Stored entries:
Start of Block

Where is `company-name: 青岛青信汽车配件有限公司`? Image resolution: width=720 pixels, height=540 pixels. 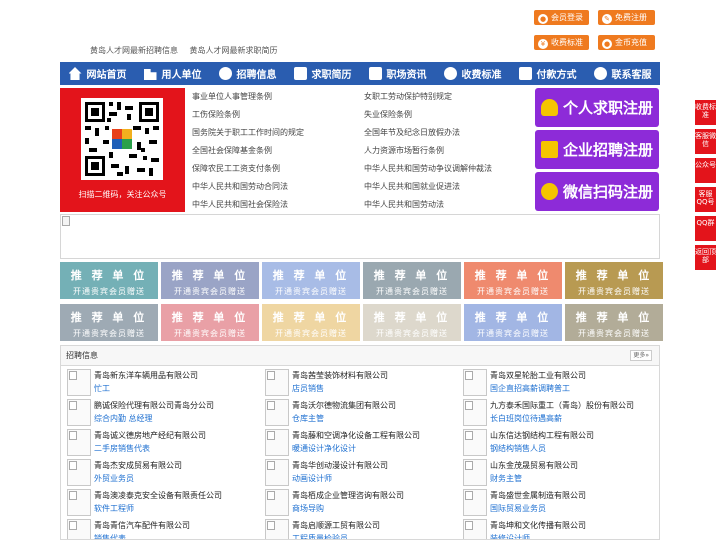
company-name: 青岛青信汽车配件有限公司 is located at coordinates (142, 526).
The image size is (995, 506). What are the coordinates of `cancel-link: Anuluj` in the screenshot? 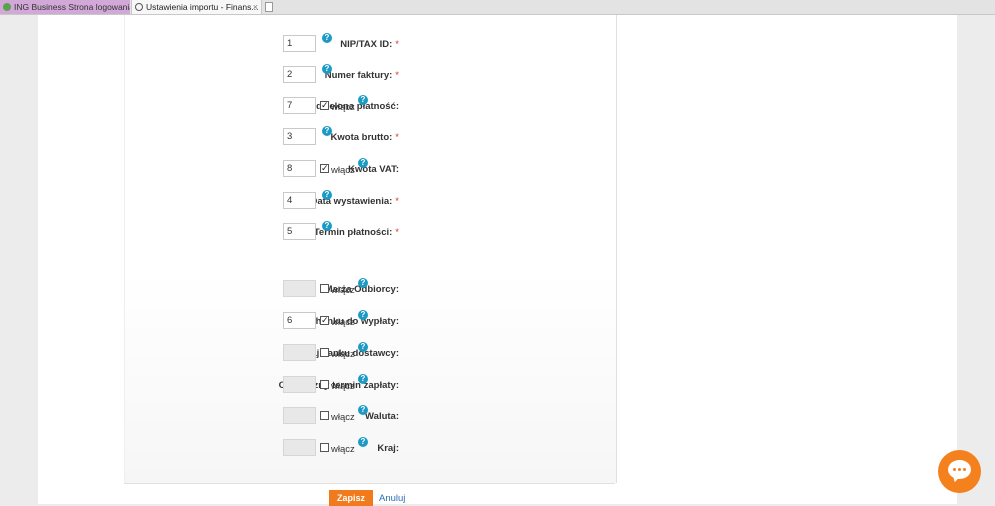 It's located at (392, 498).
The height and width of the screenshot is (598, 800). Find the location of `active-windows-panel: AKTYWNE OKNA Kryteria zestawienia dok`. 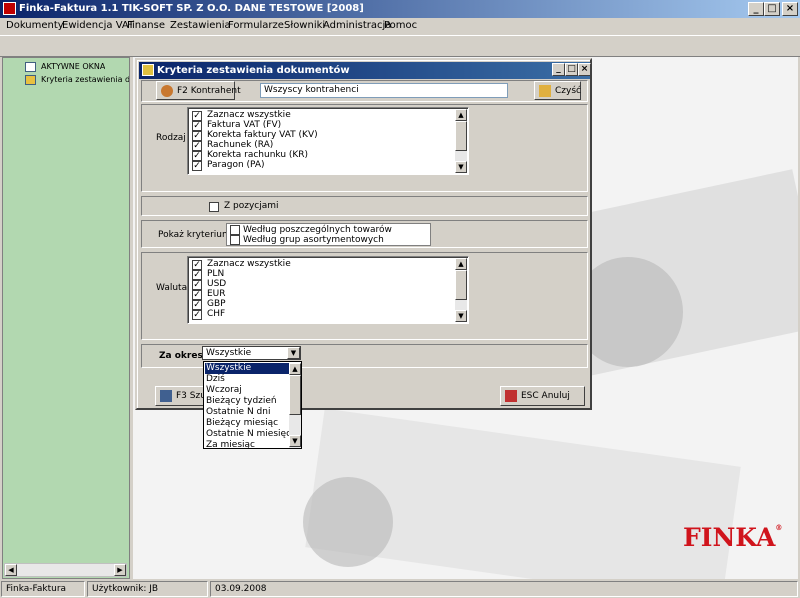

active-windows-panel: AKTYWNE OKNA Kryteria zestawienia dok is located at coordinates (66, 318).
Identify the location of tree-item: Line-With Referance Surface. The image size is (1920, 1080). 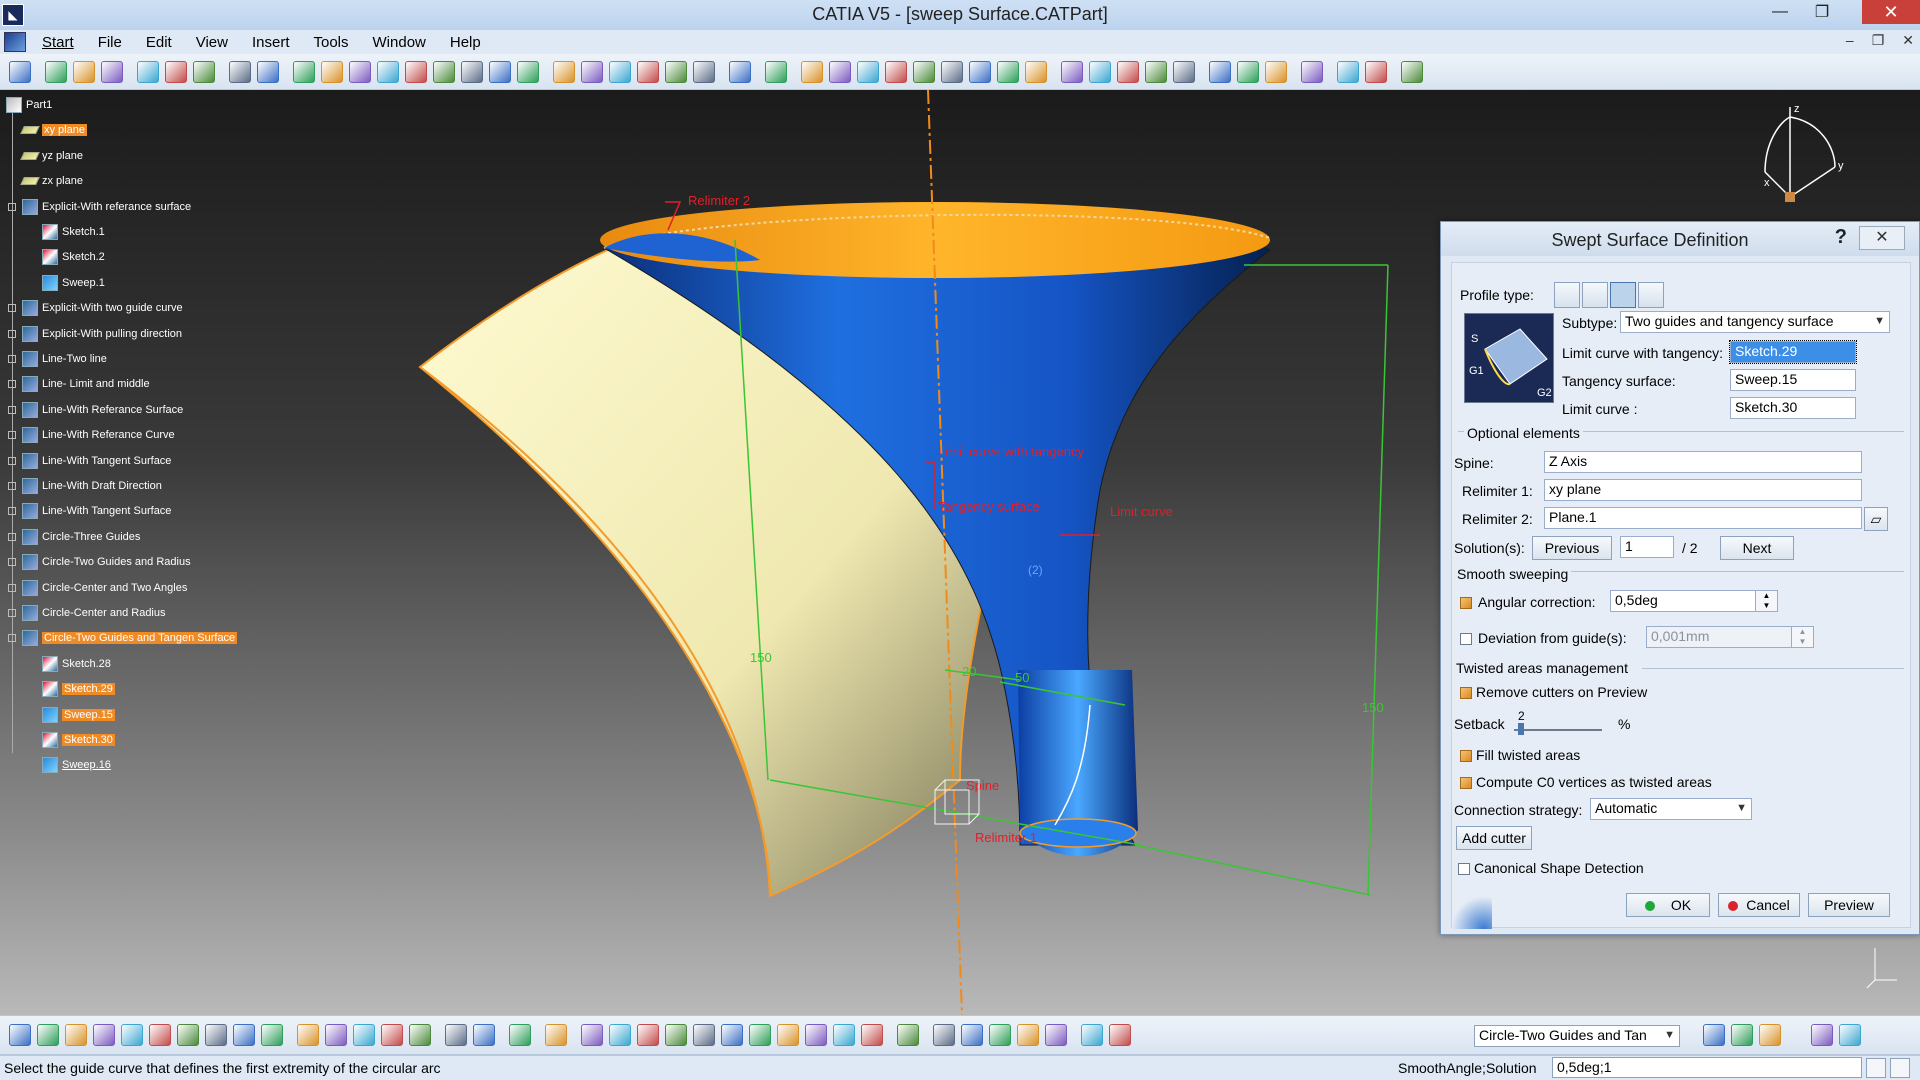
(102, 410).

End of Block

Problem description: Convert the data from the line containing "The height and" through the end of the data, inclusive, into a two-column CSV with the headers input and output, one row for each input and its output. Quote every field, replace line breaks with spaces, and leave out the pictures.

Finished task:
input,output
"The height and width of the screenshot is (598, 800). Find the location of `active-windows-panel: AKTYWNE OKNA Kryteria zestawienia dok`.","active-windows-panel: AKTYWNE OKNA Kryteria zestawienia dok is located at coordinates (66, 318)."
"Identify the location of tree-item: Line-With Referance Surface. The image size is (1920, 1080).","(102, 410)."